Don’t have a kindle e-reader? Don’t panic!

You can download a free kindle app (circled in the picture above) for your phone or tablet (or computer for that matter) and read the books there. To get set up, go to your apps store on the device of your choice and find the free Kindle app. Or click on the link, like the one I’ve circled on the example above. (Of course, my ebooks and print books will still be for sale on Amazon if you decide not to join KU.)

I am doing the reverse myself – reading my kobo books on my phone and tablet these days. It works great.

Americans can find KU on amazon.com, and customers in the UK, Germany, France, Italy, Spain, India, China, Japan, Brazil, Mexico, Canada and Australia can sign-up for Kindle Unlimited in their local online Amazon store. Amazon is planning to continue expanding the service to other countries soon.

Already have a kindle?

Then do as I’ve done and install an app on your phone, too. That way you can Sync with your e-reader and pick up the story any time you have a few minutes to fill – in line at the bank, waiting for kids after sports, wherever you are.
And, of course, if you have already subscribed to Kindle Unlimited, you will be able to read the whole Fortune Bay series for free! (Except Lake of Dreams, the book I save exclusively for members of my readers group, and Starlight and Tinsel.)

Summer of Fortune

The Good Neighbor

Home for Christmas

Family Matters

Starting Over

Starlight and Tinsel

I’m excited about this. I hope you are too!

Children’s Delight – new and old

cookies
Peanut butter and chocolate – what could be better?

A story is woven from the threads of a writer’s life.

The recipe for Children’s Delight cookies has been in my recipe binder forever. Just looking at the old card, written in my mother’s scrawl, brings back a rush of memories.  The recipe card is stained and had comments written in after the fact (more butter!).  And up in the corner, in brackets it says “Raylene Ewing”

Raylene was my good friend in Toronto when I was in grades seven and eight.  Just seeing her name is an emotional blast from the past.

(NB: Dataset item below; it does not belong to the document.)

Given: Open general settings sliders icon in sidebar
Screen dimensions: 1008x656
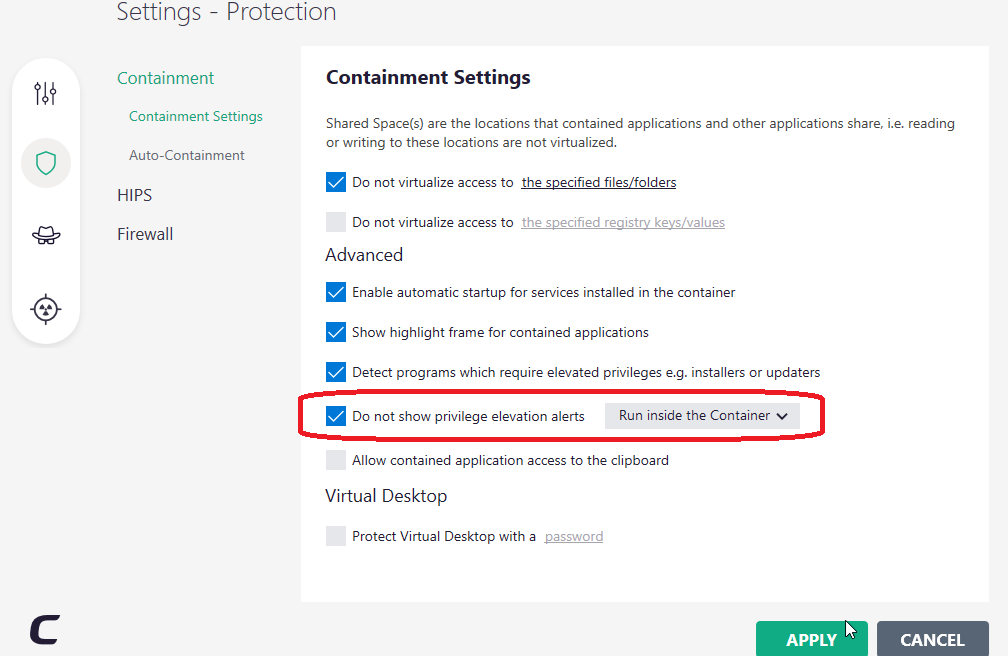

I didn’t plan to put the recipe in Summer of Fortune, but suddenly, there it was.

On the top shelf rested a wooden box.  Stretching to her full height Maddie carefully brought it down, wiping the dust from the top.  She held it in one hand, studying the scenes of the lake carved into the lid.  Inside, yellowing recipe cards were written in a spidery hand: Sunday Blackberry Cake, October Relish, Children’s Delight Cookies.

An old fashioned drop cookie, they make the kitchen Original Children's Delight Cookie recipesmell like cinnamon and cloves, an aroma that, in the story, comes to introduce the presence of Aunt Augusta the previous owner of the cabin who is, ahem, no longer with us.

The recipe also provides an introduction to Maddie’s backstory.

Maddie didn’t have any hand-me-down recipes.  Most of hers came from magazines.  These recipe names conjured up visions of a woman in an apron with streaks of flour on her face, like a character in an old movie.  Her own mother had never cooked and Maddie was sure she didn’t own an apron.  She had spent most of her time on the couch, watching her soaps with a beer in her hand.  

Maddie inhaled deeply the unfamiliar scent of cinnamon and cloves that lingered in the box, and then, closing the lid, she placed the box on the windowsill over the sink where she could admire the carving.

Maddie ended up making the cookies, again and again, a sensory lure her handsome landlord couldn’t resist and a symbol of her move to another kind of life.

Here’s the recipe.  Enjoy!  (Are you out there Raylene?)

Judy sig

Living off the grid.

I wrote a blog post about my book club for the Gems blog this week, and it got me thinking about our latest book, Kristan Hannah’s The Great Alone, set in off-the-grid Alaska in the 1970’s. As I read it, it brought back memories of the years I spent living in a log cabin in small town, Northern Ontario.

Our log house, Eganville, Ontario

This picture was taken right after we took the Insulbrick off the cabin. It was an asphalt, roofing-like covering made to look like brick that people covered old buildings with at one point in time, trying to make them look “modern”.

We were delighted to find these beautiful logs underneath in perfect condition!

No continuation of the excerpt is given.